Selon une enquête[6],[52] réalisée en octobre 2016 par le Centre russe d'étude de l'opinion publique (VTsIOM), 72 % des répondants estiment qu’il ne faut pas interdire l’avortement en Russie. 18 % se prononcent pour une telle interdiction, soit autant qu’en 2015. Les 10 % restants ne se prononcent pas. En outre, les répondants sont très majoritairement hostiles au retrait de l’avortement des actes médicaux pris en charge par l’assurance maladie. 70 % des sondés y sont défavorables, ce chiffre étant en accroissement par rapport à 2015. 21 % y sont favorables. La proportion des sondés considérant que la décision d’avorter appartient à la femme, quelles que soient les circonstances, est de 28 %, en recul par rapport à 2015. La grande majorité des sondés (90 %) estime que l’avortement peut être pratiqué dans des situations précises (viol, grossesse chez une mineure...), dont 60 % en cas de danger pour la vie de la femme ou sa santé et pour d’autres raisons médicales. Seuls 4 % des sondés considèrent qu’il n’y a pas de circonstance où l’avortement soit acceptable. Dans le cas d’une interdiction de l’avortement, les répondants prédisent «une forte augmentation de la pratique des opérations clandestines », pour 31 % des répondants, et l’accroissement du nombre des abandons, pour 13 % des sondés. Les hommes et les jeunes sont généralement plus favorables aux propositions de restreindre le droit à l’avortement que les femmes et les personnes âgées.
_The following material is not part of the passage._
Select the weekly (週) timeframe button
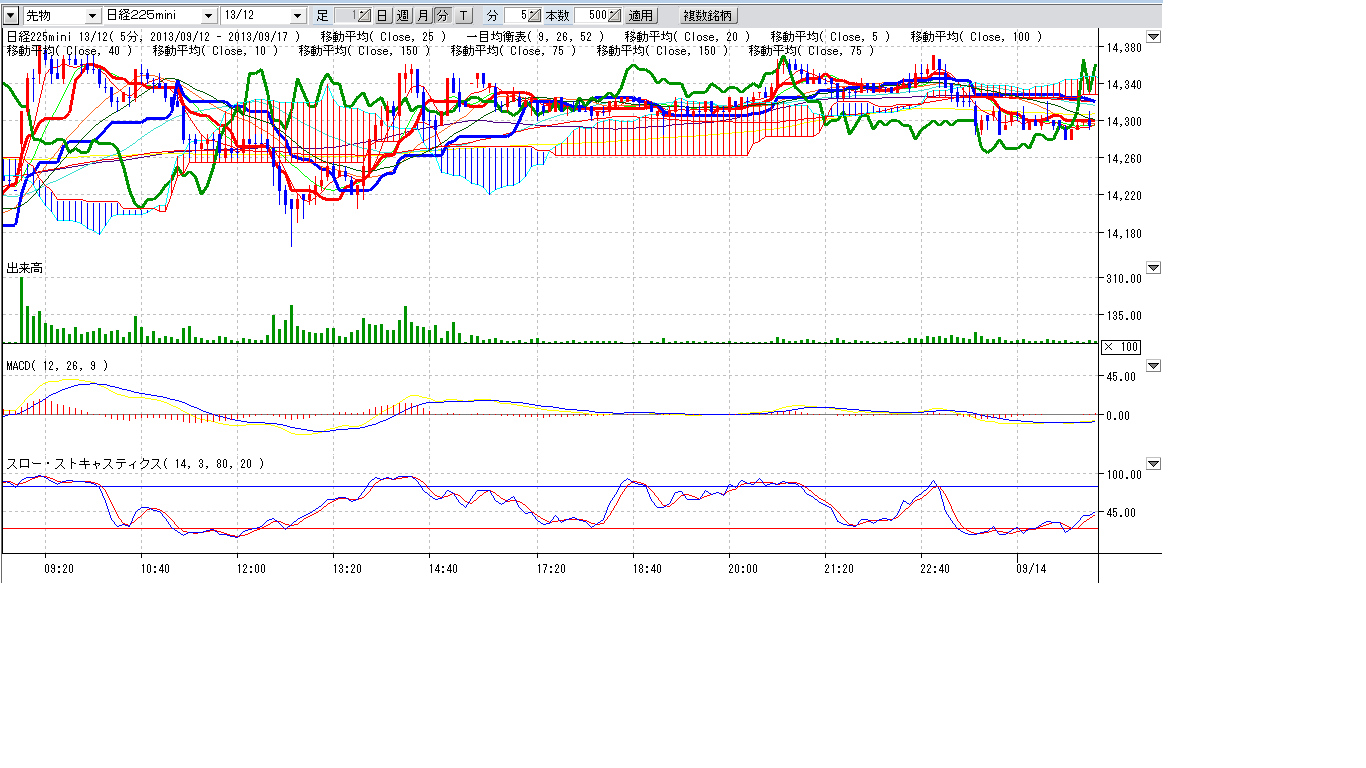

En août 2023, la république de Mordovie adopte une loi pénalisant de 10 000 roubles l'incitation à l'avortement[53]. Bien qu'en 2021 le nombre d'IVG continue à baisser en Russie, le débat pour restreindre ce droit est orienté par la baisse de la natalité et la volonté de restaurer des valeurs conservatrices, mais l'IVG est un acquis auquel la population reste très attaché[53].